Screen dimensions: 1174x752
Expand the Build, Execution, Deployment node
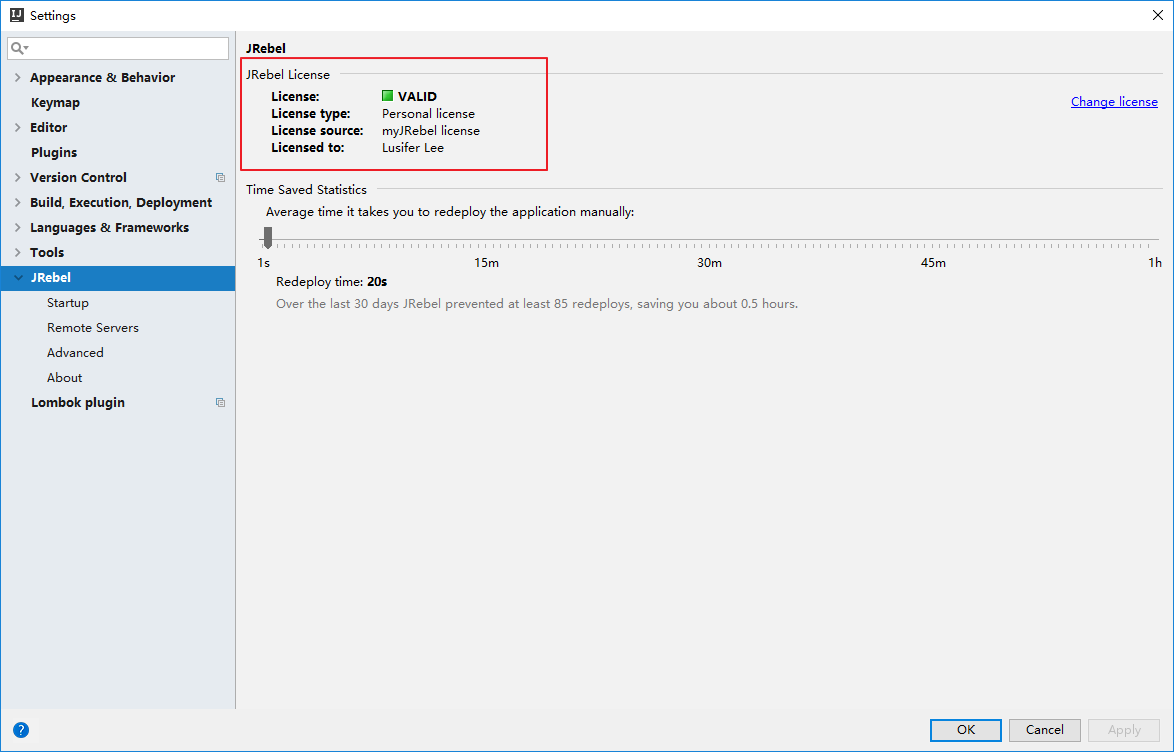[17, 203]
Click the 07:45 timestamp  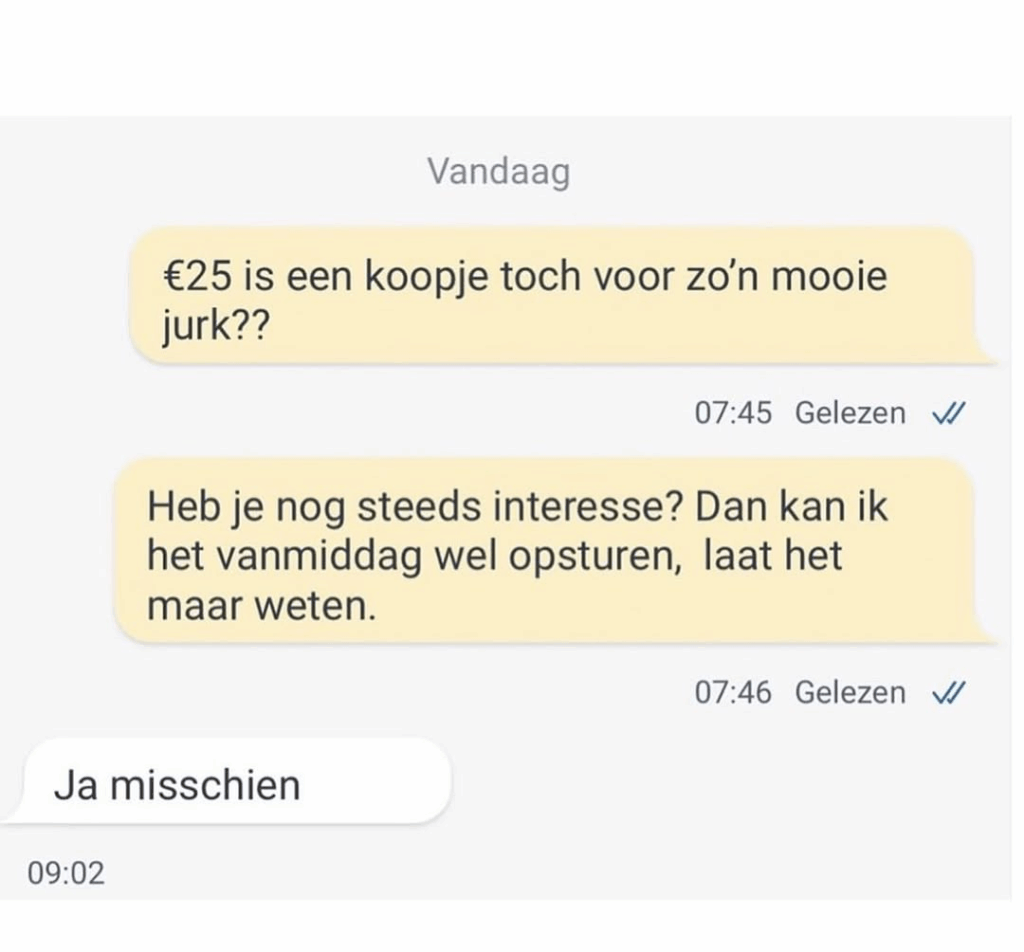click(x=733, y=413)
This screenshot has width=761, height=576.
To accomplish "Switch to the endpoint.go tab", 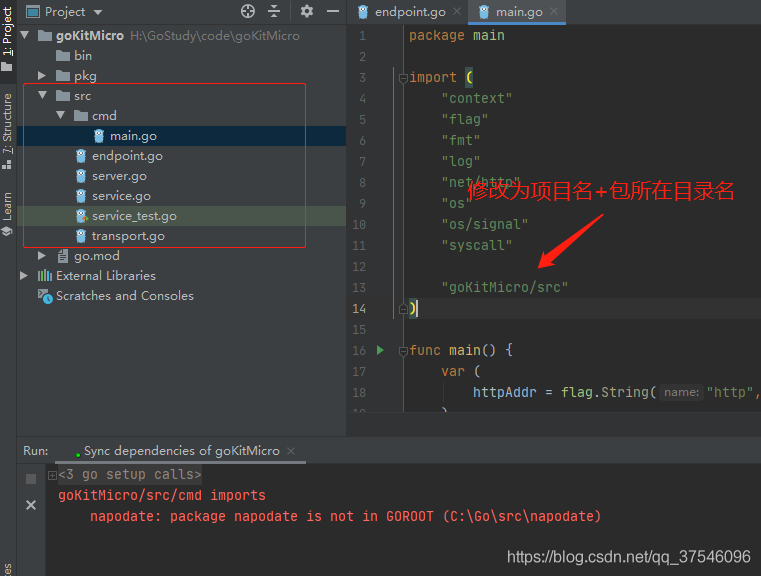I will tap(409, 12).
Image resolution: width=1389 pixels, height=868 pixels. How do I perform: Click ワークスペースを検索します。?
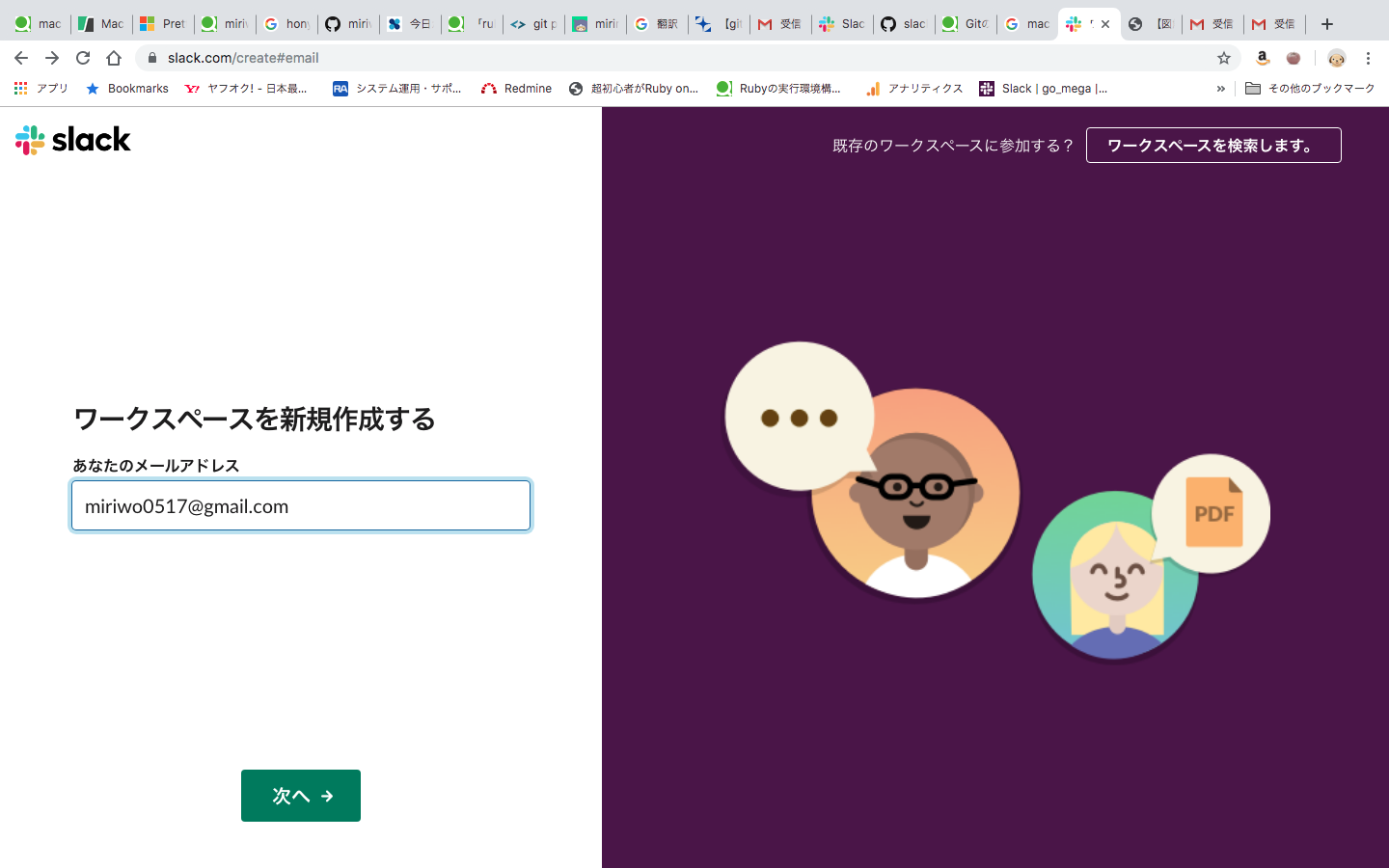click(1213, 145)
------------------------------------------------------------
● Task prompt
Pictures are not part of the copy. Output only the lines from the one with "Image resolution: width=1389" through the final line of the records, exactly as given.

● Solution for this problem
Image resolution: width=1389 pixels, height=868 pixels. How do I perform: Click ワークスペースを検索します。?
click(1213, 145)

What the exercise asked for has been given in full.